Братишки-сестренки просили: обязательно съезди посмотреть на королеву.
Ее тетка, в двадцатых годах жившая в Лондоне, наставляла: никогда не езди на метро, там грязища и всякий сброд; не ходи по кофейням — нечего заразу собирать; не выходи из дому без корсета и зонтика, и в Сохо ни ногой.
Нечего и говорить, что Лекси на все советы махнула рукой.
Лекси стояла в дверях с чемоданом в руке. Ее комната оказалась под самой крышей высокого, узкого дома в ряду домов, что лепились друг к другу. Потолок был скошен под пятью разными углами. Дверь, дверной косяк, плинтуса, заколоченный досками камин, шкафчик под окном — все было выкрашено в желтый. Не в ярко-желтый — цвет желтых нарциссов, если на то пошло, — а в тусклый, противный грязно-желтый. Как нечищеные зубы или потолок в пивной. Краска местами облупилась, под ней проступала унылая бурая. Лекси, как ни странно, приободрилась: выходит, ей достался не самый худший цвет.
Она зашла в комнату, поставила чемодан. Кровать была узкая, продавленная, с покосившимся изголовьем.
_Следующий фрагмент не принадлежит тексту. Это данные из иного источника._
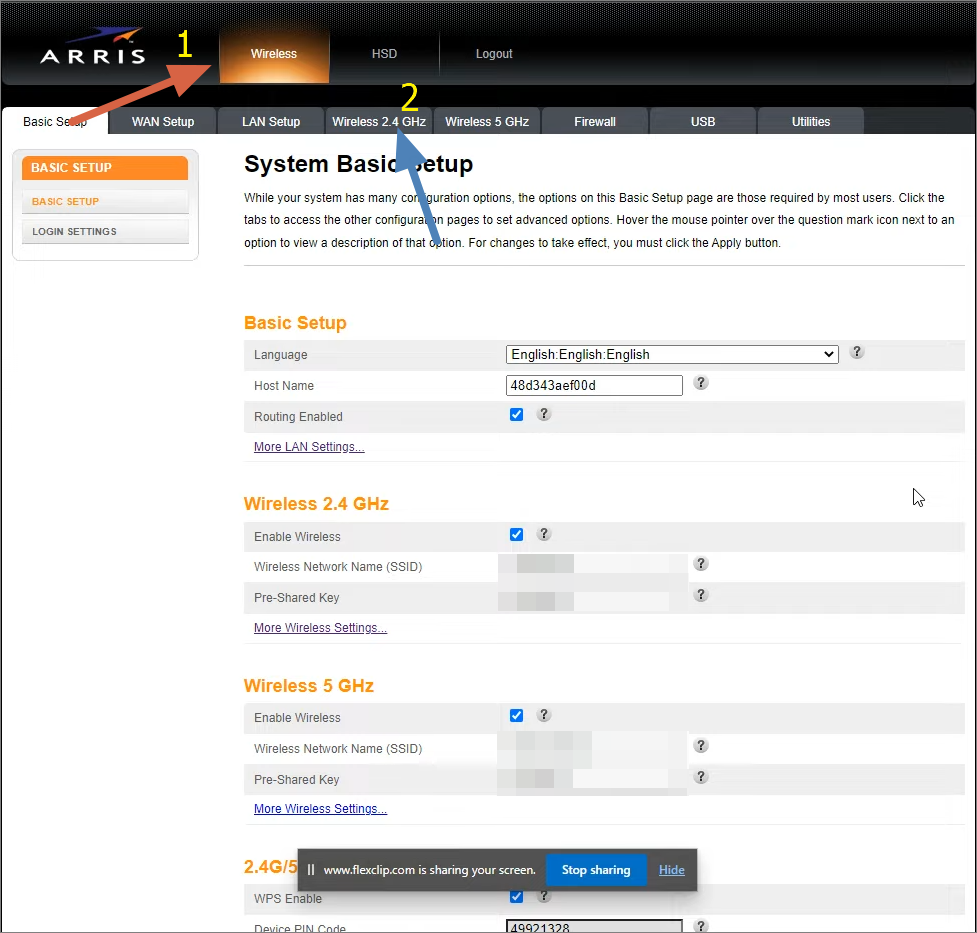
Task: Click help icon next to 2.4 GHz SSID
Action: pos(700,564)
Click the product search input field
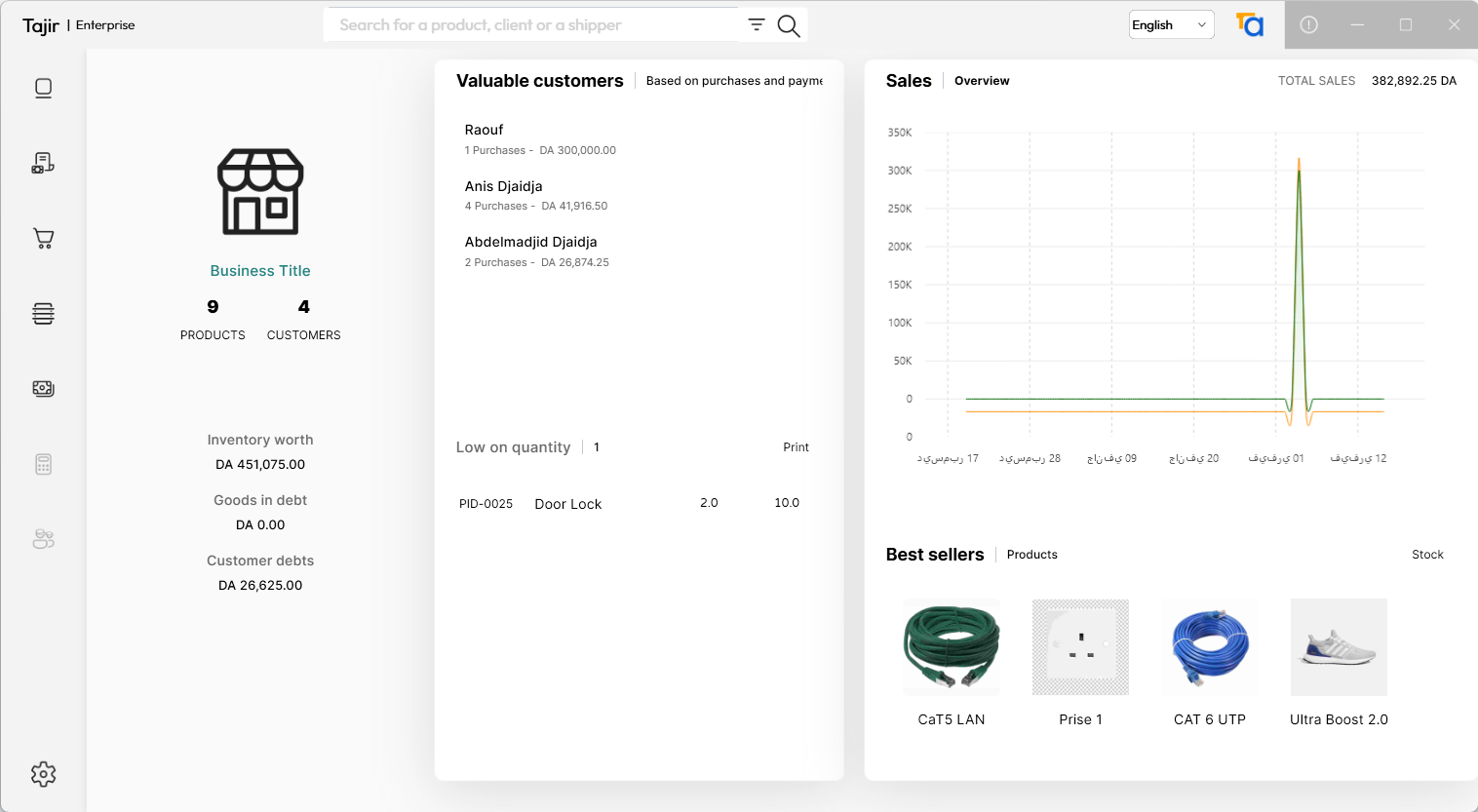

На кровати — стеганое одеяло с выцветшими лиловыми завитушками. Лекси откинула одеяло — матрас серый, замызганный, бугристый. Лекси торопливо поправила одеяло. Сняла плащ, поискала глазами, куда повесить. Ни вешалки, ни крючка. Лекси набросила плащ на стул, тоже выкрашенный бледно-желтой краской, чуть другого оттенка. Откуда у хозяйки такая страсть к желтому?
Хозяйка, миссис Коллинз, встретила ее в дверях. Сухощавая, в халате на молнии, веки подкрашены голубыми перламутровыми тенями; первый ее вопрос был:
— Вы случайно не итальянка?
Лекси, опешив, ответила:
— Нет. — И спросила миссис Коллинз, чем ей так не угодили итальянцы.
— Терпеть их не могу, — буркнула миссис Коллинз и исчезла за ближайшей дверью, а Лекси стояла в прихожей, разглядывая облезлые коричневые обои, телефон на стене, список правил, — грязные типы.
— Вот ключи, — вернувшаяся миссис Коллинз протянула два ключа. — От входной двери и от комнаты. Правила обычные. — Она указала на листок, пришпиленный к доске: — Мужчин не водить, животных не держать, окурки бросать в пепельницу, соблюдать чистоту, больше двух гостей сразу не приводить, вечером быть дома не позже одиннадцати — в одиннадцать дверь запирается на засов. — Миссис Коллинз наклонилась к Лекси, вгляделась в ее лицо. — С виду-то ты чистенькая, порядочная, но можешь плохо кончить. По тебе видно.
— Неужели? — Лекси спрятала ключи в сумочку, закрыла ее, нагнулась за чемоданом. — Наверху?
— На самом верху. — Миссис Коллинз кивнула. — Налево.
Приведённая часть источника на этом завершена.